**CONSIGNES ÉCRITES:**
**1.** Condensez sous forme de liste le paragraphe du texte sur la guerre sainte et la croisade qui commence par « Une autre manière de la motiver », en conservant ses faits principaux.
**2.** Poursuivez, s'il vous plaît, le texte sur la guerre sainte et la croisade après sa dernière phrase.

**TEXTE PROPOSÉ:**

■ ■ ■

Une autre manière de la motiver : c’est l’intrusion étrange d’une sorte de moralisme, couplé avec un ralliement supposé de Dieu à la bonne cause. Le “Deus Sabaoth”, le Dieu des armées, conquérant et vengeur. Nous connaissions déjà l’appel des intégristes Islamistes “à la guerre sainte contre le grand et les petits Satans”. Voilà, maintenant, “la croisade contre l’axe du mal” dans laquelle les Etats-Unis somment “le monde civilisé” de se mobiliser à leurs côtés. Un rapprochement surprenant que ce manichéisme, partagé par deux adversaires aussi dissemblables et irréductibles que possible, puisant, l’un et l’autre, dans une lecture littérale des textes sacrés — le Coran et la Bible — un fondamentalisme et une radicalisation comparables.

■ ■ ■

**DONNÉES AFFICHÉES:**
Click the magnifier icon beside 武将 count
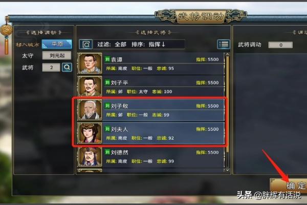The width and height of the screenshot is (307, 205). pyautogui.click(x=67, y=67)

■ ■ ■

**RÉSULTATS DE L'EXERCICE:**
**1.**
- Autre motivation invoquée : l'intrusion étrange d'un moralisme, associé à l'idée que Dieu se rallie à la bonne cause.
- Ce Dieu est le « Deus Sabaoth », le Dieu des armées, conquérant et vengeur.
- Les intégristes islamistes appelaient déjà « à la guerre sainte contre le grand et les petits Satans ».
- Les États-Unis somment désormais « le monde civilisé » de se joindre à leur « croisade contre l'axe du mal ».
- Ce manichéisme rapproche de façon surprenante deux adversaires très dissemblables et irréductibles.
- Tous deux tirent d'une lecture littérale des textes sacrés, le Coran et la Bible, un fondamentalisme et une radicalisation comparables.

**2.**
Et la vieille Europe
La seconde réponse se situe à l’exact opposé de la précédente. Elle se réclame, elle aussi, de l’expérience, mais en tire des conséquences entièrement différentes : elle se refuse à la logique du recours prioritaire à la force pour prévenir ou résoudre les conflits. “Jamais plus la guerre !”, tel est l’appel apparemment utopique et pourtant peut être prophétique, lancé de la tribune de l’ONU, en novembre 1965, par le Pape Paul VI. Utopique parce que, c’est vrai, la guerre n’a jamais cessé, tout au long du déroulement des siècles, de tisser la trame de l’histoire. Les peuples heureux n’en ont pas. Prophétique surtout : ce fut, dès 1918, l’intuition de Wilson et de Briand, créant la SDN ; celle des créateurs de l’ONU en 1945 ; du Général De Gaulle et d’Adenauer, promouvant la réconciliation franco-allemande ; et, tout récemment, à l’occasion de la crise irakienne, celle du Pape Jean-Paul II et de la plupart des églises ; celle aussi d’une partie de l’Europe, emmenée par la France, et de la très grande majorité, semble-t-il, des peuples du monde, hurlant eux aussi, dans la rue, parfois à rebours de leurs propres gouvernements, “non à la guerre” ! C’est peu dire que leurs adversaires, pourtant démocrates affichés, n’en ont tenu aucun compte ! Lâcheté, aveuglement, vieillesse ; les chétifs et le shérif ; Vénus contre Mars ; la faiblesse face à la puissance ; et, bien sûr, le syndrome de Munich ! Que n’a t-on pas dit et, sans doute, trop vite dit.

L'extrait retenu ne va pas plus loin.